If asked to, how would you define love? Would you rattle off the ways you express it? A touch of a hand, a kiss, wiping a snotty nose and brushing their hair? Would you maybe try and explain how it feels to you? A kind of rising feeling from the bottom of your stomach that crashes all over you, a sense of gladly doing anything for that person, an overwhelming closeness? Would you think about the different kinds, and how different it is between comrades, parents, lovers?

It’s difficult, isn’t it, and that’s because ultimately it’s something of a silly question because every single one of these answers is a correct and valid answer. We know that it’s something so beautifully complex and so completely personal that no definition would ever be sufficient. We know that there’s no real universal answers, as much as some would like there to be. Science thinks it can answer this question by reducing the matter down to hormones and evolutionary purposes, and we can see that this isn’t the full picture. The state tries to define it for us, and the best of us react with disgust, because this is simply co-opting something to serve their own purposes.

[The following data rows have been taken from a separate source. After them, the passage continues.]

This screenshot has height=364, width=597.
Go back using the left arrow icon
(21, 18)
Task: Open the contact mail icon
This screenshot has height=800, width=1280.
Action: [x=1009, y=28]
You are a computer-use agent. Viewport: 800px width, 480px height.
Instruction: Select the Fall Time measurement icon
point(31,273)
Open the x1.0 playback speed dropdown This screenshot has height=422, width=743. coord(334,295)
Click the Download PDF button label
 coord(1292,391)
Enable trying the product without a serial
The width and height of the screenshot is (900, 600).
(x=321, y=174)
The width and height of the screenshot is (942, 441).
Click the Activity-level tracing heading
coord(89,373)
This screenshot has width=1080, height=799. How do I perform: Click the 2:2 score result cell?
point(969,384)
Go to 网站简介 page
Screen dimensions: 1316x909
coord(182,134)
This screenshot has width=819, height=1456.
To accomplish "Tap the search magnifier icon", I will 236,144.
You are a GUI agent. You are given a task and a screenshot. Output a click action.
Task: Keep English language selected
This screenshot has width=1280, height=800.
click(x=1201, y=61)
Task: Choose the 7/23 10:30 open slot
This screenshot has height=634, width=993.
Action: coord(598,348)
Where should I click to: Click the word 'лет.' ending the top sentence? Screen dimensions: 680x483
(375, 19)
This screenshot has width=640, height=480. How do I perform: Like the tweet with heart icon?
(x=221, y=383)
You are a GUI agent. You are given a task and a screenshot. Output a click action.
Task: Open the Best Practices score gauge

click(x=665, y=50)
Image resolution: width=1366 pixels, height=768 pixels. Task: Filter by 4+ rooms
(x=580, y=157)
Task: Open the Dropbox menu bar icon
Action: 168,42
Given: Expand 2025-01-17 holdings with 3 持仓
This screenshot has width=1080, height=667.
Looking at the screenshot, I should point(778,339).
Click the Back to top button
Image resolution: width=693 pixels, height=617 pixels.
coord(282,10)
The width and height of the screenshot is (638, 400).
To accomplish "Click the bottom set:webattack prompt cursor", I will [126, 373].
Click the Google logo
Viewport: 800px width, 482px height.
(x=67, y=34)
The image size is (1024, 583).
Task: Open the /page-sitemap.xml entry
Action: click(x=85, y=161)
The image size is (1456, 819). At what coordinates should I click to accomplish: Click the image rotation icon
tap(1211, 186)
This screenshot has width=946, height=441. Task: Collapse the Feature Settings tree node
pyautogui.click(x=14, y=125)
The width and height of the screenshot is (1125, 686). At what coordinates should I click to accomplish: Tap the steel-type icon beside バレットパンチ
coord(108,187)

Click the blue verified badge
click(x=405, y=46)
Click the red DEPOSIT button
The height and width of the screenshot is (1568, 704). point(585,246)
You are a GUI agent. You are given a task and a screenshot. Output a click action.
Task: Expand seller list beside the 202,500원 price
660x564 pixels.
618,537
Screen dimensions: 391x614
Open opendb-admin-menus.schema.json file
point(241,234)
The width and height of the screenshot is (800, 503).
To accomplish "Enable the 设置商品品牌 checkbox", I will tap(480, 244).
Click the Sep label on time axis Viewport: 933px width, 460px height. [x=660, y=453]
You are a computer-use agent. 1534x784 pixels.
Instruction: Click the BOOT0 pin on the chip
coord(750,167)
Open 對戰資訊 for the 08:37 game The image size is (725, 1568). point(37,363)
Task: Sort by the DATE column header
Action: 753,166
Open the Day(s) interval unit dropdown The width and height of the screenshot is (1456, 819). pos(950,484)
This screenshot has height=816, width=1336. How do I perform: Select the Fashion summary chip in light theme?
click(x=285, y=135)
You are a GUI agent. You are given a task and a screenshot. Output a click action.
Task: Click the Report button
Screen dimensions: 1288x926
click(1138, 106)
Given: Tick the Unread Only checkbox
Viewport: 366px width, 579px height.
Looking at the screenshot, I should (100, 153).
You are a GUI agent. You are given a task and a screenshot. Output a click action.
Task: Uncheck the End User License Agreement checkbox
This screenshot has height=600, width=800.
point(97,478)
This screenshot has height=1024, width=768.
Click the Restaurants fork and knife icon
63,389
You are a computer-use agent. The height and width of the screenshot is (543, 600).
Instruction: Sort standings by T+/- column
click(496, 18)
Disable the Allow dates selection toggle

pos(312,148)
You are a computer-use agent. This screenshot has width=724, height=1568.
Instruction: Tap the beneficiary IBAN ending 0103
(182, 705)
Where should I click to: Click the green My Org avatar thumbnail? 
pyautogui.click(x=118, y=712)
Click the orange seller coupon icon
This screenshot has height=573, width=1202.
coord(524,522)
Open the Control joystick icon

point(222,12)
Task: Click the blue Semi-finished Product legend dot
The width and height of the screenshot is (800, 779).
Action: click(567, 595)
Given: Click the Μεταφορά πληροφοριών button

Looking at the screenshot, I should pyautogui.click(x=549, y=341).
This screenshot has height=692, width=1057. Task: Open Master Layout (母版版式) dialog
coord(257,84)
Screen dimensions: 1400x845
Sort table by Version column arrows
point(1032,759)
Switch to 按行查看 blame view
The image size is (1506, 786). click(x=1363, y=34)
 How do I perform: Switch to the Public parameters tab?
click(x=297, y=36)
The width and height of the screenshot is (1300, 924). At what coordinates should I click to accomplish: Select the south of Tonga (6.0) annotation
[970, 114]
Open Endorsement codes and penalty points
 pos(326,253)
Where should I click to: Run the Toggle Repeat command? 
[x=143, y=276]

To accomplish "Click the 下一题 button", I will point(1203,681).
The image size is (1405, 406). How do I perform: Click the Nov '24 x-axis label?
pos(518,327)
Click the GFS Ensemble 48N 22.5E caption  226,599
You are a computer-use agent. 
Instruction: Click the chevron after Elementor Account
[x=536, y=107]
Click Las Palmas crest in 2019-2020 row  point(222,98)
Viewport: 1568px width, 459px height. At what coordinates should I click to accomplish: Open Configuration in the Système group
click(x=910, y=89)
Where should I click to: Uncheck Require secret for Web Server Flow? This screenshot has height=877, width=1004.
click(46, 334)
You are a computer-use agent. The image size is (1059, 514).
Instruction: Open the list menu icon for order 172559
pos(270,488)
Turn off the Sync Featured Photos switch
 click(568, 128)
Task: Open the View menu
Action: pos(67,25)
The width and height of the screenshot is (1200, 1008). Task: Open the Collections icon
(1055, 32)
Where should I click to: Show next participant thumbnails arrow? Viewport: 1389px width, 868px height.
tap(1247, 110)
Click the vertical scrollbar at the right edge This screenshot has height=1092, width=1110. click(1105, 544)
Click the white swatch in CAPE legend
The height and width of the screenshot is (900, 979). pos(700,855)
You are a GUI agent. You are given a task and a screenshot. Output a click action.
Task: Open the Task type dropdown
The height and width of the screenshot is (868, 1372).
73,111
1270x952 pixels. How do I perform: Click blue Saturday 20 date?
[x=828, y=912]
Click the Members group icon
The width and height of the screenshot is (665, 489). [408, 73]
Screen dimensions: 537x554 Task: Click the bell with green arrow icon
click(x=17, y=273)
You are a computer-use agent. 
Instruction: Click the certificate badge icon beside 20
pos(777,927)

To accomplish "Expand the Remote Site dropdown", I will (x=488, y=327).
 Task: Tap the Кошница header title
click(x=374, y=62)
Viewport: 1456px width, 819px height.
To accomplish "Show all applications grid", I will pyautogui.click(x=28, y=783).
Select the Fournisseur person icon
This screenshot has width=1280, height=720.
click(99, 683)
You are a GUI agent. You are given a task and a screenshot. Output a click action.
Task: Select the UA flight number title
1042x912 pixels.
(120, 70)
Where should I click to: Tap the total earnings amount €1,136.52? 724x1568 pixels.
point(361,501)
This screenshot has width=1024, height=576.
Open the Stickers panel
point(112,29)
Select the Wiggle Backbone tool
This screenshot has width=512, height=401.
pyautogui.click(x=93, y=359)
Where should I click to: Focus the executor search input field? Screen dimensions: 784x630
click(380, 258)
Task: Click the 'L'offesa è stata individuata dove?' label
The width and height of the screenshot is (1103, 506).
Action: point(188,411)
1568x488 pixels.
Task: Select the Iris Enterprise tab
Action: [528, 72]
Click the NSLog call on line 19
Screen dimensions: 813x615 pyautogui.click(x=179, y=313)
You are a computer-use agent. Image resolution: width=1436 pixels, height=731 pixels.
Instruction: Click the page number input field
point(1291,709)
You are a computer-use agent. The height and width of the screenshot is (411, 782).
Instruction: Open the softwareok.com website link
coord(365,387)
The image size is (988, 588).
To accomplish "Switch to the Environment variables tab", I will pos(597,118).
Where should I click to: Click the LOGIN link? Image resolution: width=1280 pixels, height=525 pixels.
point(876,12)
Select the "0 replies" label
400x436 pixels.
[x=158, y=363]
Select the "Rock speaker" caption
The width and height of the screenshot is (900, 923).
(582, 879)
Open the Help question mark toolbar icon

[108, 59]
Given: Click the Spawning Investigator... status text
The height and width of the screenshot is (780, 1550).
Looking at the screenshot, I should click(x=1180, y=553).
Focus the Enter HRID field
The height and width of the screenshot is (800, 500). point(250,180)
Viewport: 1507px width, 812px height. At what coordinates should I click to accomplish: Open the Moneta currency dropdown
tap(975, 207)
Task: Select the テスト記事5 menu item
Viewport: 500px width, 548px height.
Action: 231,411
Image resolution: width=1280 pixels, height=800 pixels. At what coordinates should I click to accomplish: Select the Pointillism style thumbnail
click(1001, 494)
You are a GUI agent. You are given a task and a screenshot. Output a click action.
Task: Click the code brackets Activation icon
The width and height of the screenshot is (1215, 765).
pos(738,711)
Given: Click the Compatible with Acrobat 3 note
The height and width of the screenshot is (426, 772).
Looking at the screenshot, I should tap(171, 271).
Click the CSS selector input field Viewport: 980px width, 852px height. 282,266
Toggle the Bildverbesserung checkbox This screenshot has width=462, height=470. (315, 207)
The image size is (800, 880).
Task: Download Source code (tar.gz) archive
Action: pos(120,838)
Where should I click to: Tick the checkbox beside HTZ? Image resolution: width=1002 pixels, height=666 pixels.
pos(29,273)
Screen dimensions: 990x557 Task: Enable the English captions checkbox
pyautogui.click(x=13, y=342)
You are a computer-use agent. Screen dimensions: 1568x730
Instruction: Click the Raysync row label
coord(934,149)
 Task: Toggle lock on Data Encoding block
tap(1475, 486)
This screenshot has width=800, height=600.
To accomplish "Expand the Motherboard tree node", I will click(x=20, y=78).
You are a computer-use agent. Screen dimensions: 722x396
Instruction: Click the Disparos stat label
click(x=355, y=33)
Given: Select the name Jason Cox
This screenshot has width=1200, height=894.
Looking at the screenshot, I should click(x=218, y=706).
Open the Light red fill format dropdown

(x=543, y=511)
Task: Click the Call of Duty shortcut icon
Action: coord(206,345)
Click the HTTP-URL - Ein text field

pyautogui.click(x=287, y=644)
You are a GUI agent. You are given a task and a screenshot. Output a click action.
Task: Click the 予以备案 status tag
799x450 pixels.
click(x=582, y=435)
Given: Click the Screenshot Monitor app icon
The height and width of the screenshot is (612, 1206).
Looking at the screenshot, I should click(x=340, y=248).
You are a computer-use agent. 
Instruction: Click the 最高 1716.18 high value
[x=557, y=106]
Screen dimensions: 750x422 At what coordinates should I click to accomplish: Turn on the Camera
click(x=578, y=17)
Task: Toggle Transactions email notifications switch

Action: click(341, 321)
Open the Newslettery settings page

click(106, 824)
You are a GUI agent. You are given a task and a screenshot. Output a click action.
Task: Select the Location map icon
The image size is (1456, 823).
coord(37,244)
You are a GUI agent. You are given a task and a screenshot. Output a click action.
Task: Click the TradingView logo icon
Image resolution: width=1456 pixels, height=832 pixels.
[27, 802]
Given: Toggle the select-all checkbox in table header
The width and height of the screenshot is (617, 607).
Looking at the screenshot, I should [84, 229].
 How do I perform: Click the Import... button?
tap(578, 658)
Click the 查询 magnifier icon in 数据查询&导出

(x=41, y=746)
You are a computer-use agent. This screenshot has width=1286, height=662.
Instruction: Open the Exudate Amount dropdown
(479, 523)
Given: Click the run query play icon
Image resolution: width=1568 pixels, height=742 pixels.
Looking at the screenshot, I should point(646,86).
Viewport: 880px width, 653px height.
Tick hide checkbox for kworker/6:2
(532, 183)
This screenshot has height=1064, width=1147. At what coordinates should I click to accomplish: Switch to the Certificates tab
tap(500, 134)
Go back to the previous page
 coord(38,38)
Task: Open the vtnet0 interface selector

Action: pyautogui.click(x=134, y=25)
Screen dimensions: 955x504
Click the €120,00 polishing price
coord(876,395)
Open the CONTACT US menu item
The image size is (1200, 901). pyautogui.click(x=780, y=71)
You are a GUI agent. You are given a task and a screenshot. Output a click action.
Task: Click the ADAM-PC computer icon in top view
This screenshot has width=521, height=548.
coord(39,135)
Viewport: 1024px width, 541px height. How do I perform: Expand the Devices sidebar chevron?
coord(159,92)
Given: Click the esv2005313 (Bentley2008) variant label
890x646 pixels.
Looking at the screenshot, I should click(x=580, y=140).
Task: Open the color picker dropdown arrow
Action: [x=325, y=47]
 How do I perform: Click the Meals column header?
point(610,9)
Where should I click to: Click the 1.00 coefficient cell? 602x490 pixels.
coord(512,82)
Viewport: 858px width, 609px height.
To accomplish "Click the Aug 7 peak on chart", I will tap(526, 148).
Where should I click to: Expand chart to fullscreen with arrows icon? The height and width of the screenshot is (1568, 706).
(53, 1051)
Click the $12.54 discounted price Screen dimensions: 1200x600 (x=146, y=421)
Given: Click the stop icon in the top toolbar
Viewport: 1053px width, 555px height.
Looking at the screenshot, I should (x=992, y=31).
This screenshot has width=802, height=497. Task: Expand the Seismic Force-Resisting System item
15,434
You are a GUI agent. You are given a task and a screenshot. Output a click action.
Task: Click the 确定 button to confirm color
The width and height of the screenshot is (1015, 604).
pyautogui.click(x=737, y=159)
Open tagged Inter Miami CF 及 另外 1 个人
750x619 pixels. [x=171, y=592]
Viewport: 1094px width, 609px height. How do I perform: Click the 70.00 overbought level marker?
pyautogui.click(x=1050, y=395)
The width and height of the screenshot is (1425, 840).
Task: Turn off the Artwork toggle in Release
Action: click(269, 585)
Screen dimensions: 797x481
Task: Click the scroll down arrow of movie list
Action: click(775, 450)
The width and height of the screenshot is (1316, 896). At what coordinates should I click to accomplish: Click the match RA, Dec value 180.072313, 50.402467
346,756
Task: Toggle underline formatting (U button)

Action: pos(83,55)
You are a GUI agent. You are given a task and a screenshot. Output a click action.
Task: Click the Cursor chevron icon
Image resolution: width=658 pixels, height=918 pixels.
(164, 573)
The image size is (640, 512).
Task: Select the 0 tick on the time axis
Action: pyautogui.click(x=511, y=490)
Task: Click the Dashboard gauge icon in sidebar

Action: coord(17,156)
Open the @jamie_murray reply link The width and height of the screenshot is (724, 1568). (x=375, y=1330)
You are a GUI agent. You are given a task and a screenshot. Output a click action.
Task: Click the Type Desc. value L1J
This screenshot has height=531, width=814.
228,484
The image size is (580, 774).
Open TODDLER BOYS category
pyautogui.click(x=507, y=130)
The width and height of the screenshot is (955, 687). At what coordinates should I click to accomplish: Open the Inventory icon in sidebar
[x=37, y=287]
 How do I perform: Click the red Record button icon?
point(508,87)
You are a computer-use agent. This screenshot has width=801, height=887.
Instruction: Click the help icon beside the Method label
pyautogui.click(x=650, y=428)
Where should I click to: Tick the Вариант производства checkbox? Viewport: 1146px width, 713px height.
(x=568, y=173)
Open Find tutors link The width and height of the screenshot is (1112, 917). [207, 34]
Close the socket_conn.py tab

It’s only the worst sort of bigot who makes up a definition of love and rigidly enforces it on others. The rest of us are kind of content to let others make up their own meaning, knowing and celebrating the diversity of feeling. It’s almost intuitive, thinking about love that way, so why do we have so much trouble thinking about gender on similar terms?

When it comes to gender, there’s also no right or wrong answers, no definition that can ever be universally applicable. This is not a problem: far from it. It’s exciting. It’s mysterious. It’s deeply personal, just like love is. And I for one think that’s brilliant.

3 thoughts on “Some musings on love (and gender)”

  1. “The rest of us are kind of content to let others make up their own meaning, knowing and celebrating the diversity of feeling.”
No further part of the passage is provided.